The Director stated that the rating of the Bank demonstrates the strength and continuous growth of Kenya’s multibillion cooperative sector.

“Our Bank, which has been the engine of the cooperative movement in the country since the 1960s, has recorded an exemplary performance, owing to a strong and well-steered cooperative movement,” said Marangu.

Cooperative Alliance of Kenya (CAK) Chief Executive Officer (CEO) Daniel Marube emphasised the need to take stock in the sector with a view to identifying gaps derailing growth.

“Kenya’s cooperative sector has made great strides in the world.
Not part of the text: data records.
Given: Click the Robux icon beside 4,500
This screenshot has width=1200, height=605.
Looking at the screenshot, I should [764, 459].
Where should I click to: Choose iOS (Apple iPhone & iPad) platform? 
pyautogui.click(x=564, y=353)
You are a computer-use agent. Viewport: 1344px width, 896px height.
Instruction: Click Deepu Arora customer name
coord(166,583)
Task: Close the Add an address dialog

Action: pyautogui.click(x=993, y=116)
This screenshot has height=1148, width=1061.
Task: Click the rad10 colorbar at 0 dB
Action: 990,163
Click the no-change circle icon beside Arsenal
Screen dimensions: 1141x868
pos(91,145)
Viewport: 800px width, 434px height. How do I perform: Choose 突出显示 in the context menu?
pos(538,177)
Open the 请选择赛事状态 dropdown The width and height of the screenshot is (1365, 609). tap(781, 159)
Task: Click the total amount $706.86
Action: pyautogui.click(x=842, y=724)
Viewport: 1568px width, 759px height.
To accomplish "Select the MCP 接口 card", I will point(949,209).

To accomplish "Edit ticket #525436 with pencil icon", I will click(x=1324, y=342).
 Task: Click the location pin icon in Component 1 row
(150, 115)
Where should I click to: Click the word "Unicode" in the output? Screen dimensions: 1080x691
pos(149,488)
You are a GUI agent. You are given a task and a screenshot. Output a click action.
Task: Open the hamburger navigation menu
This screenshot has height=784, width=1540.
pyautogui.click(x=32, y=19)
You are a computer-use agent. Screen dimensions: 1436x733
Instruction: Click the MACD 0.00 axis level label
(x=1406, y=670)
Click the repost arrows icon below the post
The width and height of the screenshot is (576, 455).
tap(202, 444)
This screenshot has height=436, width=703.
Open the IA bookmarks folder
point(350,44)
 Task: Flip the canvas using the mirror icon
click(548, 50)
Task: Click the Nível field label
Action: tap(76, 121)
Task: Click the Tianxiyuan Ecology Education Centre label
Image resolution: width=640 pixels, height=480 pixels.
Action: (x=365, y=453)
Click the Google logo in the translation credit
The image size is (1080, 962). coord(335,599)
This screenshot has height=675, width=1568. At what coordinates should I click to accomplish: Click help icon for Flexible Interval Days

However, the sector stakeholders need to pursue serious dialogue to address emerging gaps, mainly lack of affordable credit services, low extension services, and expensive farm inputs,” said Marube.

He observed impressive performance in the sector has been realised through trust and confidence attributes he said need to be upheld.

“We have invested greatly in addressing challenges, mainly good governance, affordable financial services, and boosting extension services.  The cooperative sector is a key ingredient for growth,” Marube said.

During the three-day forum, Marube said, “We will see stakeholders in the cooperative movement challenging each other and sharpening their skills in order to be good custodians and good governors of SACCO member resources.”

“our goal is to build strong cooperative institutions through which our members can access affordable financial services, develop the culture of savings, and therefore build wealth through their entrepreneurial activities that individually they are taking,” Marube noted.

The 4th Annual Cabinet Secretary for Cooperatives and MSME’s Consultative Leaders Forum taking place this week and organised by CAK, is running under the theme “Shaping the Future of Co-operatives: Leadership, Innovation, and & Sustainable Growth.”

CAK represents all registered co-operative societies under the Co-operative Societies Act, spanning National Co-operative Organizations, Co-operative Unions, and Primary Co-operative Societies. Collectively, the Movement serves over 14 million Kenyans, mobilising savings of more than Sh 800 billion, which is about 30 percent of national savings, and standing as a critical pillar of Kenya’s socio-economic growth.